** BEGIN MATERIAL **
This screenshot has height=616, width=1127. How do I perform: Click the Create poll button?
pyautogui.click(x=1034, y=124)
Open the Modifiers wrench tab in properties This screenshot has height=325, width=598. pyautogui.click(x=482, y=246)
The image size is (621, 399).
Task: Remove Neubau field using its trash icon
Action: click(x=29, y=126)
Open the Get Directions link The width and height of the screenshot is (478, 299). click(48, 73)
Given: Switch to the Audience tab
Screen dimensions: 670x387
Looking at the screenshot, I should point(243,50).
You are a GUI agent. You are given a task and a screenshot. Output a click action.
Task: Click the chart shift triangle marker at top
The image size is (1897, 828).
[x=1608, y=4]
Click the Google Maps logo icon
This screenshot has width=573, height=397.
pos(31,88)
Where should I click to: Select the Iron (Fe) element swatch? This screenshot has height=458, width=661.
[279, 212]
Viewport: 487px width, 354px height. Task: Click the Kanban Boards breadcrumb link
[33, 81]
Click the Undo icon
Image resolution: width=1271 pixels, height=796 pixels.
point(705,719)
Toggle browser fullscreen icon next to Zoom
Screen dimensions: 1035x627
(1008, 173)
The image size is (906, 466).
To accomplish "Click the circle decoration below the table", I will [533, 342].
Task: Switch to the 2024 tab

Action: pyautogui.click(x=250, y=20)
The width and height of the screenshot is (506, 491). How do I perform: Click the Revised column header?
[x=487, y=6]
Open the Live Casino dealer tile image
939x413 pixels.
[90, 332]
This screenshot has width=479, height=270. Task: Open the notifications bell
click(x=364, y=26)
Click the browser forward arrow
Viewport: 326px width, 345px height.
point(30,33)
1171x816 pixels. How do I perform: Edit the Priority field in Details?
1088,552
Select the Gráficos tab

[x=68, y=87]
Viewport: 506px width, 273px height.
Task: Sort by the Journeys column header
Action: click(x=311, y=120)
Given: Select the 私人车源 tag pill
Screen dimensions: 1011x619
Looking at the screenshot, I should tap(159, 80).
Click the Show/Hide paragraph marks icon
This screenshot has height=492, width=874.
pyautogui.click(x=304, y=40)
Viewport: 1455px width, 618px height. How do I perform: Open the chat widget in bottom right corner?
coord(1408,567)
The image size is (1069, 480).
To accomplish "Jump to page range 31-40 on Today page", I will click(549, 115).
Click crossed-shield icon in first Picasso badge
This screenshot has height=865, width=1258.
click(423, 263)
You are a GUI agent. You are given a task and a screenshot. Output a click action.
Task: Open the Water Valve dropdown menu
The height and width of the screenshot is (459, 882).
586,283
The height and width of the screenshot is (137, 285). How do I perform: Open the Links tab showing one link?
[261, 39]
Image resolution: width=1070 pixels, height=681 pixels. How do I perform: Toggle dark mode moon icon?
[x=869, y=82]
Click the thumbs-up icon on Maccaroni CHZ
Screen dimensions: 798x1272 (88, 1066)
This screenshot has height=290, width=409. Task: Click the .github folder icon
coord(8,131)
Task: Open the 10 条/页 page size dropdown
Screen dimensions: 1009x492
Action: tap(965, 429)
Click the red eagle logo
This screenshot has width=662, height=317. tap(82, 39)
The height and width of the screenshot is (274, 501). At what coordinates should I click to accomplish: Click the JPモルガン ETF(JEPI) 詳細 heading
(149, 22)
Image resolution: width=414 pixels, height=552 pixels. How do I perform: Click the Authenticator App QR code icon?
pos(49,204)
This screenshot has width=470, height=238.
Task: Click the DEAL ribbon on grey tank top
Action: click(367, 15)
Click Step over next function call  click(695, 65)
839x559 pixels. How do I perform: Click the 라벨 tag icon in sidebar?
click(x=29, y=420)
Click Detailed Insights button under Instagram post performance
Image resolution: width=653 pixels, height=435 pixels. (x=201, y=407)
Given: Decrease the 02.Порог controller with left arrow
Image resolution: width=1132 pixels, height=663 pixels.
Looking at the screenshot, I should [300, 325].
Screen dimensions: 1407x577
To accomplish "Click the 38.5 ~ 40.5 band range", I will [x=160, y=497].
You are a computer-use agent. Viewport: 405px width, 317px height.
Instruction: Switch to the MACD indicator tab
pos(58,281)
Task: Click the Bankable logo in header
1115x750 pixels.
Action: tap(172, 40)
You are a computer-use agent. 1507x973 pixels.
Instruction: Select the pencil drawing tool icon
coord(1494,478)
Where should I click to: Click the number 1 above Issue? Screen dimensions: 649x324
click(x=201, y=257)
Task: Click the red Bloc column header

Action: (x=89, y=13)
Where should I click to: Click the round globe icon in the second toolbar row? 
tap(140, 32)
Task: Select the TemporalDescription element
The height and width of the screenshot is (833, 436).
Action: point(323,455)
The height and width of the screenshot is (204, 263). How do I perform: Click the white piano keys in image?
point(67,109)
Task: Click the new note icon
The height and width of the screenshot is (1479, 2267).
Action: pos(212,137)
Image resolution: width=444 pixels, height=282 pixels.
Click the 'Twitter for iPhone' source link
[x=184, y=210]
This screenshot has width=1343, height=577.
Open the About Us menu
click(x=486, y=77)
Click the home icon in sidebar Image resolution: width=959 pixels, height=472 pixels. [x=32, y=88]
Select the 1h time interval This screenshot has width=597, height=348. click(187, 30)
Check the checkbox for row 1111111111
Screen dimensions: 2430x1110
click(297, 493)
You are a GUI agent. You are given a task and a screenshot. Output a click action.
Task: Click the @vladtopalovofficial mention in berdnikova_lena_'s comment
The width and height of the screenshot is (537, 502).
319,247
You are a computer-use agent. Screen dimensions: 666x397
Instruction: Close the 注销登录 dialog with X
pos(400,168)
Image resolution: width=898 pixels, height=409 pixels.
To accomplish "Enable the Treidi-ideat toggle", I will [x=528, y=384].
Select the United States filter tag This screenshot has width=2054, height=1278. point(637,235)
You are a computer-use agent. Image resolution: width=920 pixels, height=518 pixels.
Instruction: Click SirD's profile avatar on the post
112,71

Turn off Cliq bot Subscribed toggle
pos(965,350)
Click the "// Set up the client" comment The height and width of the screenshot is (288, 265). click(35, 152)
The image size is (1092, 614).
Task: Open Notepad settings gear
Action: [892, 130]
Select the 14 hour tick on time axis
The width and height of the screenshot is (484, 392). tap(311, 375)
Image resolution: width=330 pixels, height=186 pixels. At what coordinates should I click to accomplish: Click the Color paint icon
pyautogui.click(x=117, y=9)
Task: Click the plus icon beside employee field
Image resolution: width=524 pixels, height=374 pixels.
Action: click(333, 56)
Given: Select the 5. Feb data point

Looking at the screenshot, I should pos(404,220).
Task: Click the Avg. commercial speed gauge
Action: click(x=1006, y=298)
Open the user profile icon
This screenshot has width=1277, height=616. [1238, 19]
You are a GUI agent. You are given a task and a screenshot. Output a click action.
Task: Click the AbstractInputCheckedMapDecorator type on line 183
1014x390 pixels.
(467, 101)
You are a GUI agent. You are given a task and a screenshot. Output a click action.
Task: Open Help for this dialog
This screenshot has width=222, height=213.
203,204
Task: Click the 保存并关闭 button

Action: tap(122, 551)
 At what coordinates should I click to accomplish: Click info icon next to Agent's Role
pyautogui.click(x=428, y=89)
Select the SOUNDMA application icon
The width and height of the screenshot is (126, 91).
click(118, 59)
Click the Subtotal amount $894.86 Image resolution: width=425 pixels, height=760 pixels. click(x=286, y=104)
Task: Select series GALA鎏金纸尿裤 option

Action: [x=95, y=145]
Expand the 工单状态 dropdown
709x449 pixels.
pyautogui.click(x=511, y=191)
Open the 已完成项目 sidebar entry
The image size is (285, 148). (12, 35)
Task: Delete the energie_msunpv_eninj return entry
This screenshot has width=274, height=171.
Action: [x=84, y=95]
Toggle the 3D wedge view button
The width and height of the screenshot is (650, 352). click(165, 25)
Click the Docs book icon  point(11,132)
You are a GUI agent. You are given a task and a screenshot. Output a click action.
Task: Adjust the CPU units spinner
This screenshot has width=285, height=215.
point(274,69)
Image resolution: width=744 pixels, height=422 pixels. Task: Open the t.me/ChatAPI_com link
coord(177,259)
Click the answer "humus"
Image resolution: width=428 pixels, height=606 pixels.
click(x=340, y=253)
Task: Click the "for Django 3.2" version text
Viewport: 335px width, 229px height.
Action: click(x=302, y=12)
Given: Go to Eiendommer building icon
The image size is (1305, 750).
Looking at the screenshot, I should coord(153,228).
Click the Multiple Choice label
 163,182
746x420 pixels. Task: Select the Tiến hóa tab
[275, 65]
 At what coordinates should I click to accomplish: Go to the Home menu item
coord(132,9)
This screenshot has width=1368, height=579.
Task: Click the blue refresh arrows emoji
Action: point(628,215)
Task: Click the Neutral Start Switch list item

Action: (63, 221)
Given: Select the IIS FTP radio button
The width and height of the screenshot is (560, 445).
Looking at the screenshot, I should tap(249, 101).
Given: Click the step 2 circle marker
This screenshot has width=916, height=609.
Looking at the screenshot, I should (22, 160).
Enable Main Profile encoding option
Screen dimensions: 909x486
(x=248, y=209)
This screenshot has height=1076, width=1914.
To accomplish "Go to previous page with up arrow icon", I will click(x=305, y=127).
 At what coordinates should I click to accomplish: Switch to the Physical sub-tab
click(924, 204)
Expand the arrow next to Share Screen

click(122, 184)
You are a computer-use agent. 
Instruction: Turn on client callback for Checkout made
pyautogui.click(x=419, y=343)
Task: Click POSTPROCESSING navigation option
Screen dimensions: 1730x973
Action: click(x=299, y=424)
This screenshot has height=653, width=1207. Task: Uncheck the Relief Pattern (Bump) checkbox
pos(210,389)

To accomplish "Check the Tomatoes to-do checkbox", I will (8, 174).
** END MATERIAL **
(YOUR OBJECTIVE)
Echo back the records without any changes, from the line with "Click the Docs" up to and including the line with "click(122, 184)".

(RESULT OF THIS EXERCISE)
Click the Docs book icon  point(11,132)
You are a GUI agent. You are given a task and a screenshot. Output a click action.
Task: Adjust the CPU units spinner
This screenshot has width=285, height=215.
point(274,69)
Image resolution: width=744 pixels, height=422 pixels. Task: Open the t.me/ChatAPI_com link
coord(177,259)
Click the answer "humus"
Image resolution: width=428 pixels, height=606 pixels.
click(x=340, y=253)
Task: Click the "for Django 3.2" version text
Viewport: 335px width, 229px height.
Action: click(x=302, y=12)
Given: Go to Eiendommer building icon
The image size is (1305, 750).
Looking at the screenshot, I should coord(153,228).
Click the Multiple Choice label
 163,182
746x420 pixels. Task: Select the Tiến hóa tab
[275, 65]
 At what coordinates should I click to accomplish: Go to the Home menu item
coord(132,9)
This screenshot has width=1368, height=579.
Task: Click the blue refresh arrows emoji
Action: point(628,215)
Task: Click the Neutral Start Switch list item

Action: (63, 221)
Given: Select the IIS FTP radio button
The width and height of the screenshot is (560, 445).
Looking at the screenshot, I should tap(249, 101).
Given: Click the step 2 circle marker
This screenshot has width=916, height=609.
Looking at the screenshot, I should (22, 160).
Enable Main Profile encoding option
Screen dimensions: 909x486
(x=248, y=209)
This screenshot has height=1076, width=1914.
To accomplish "Go to previous page with up arrow icon", I will click(x=305, y=127).
 At what coordinates should I click to accomplish: Switch to the Physical sub-tab
click(924, 204)
Expand the arrow next to Share Screen

click(122, 184)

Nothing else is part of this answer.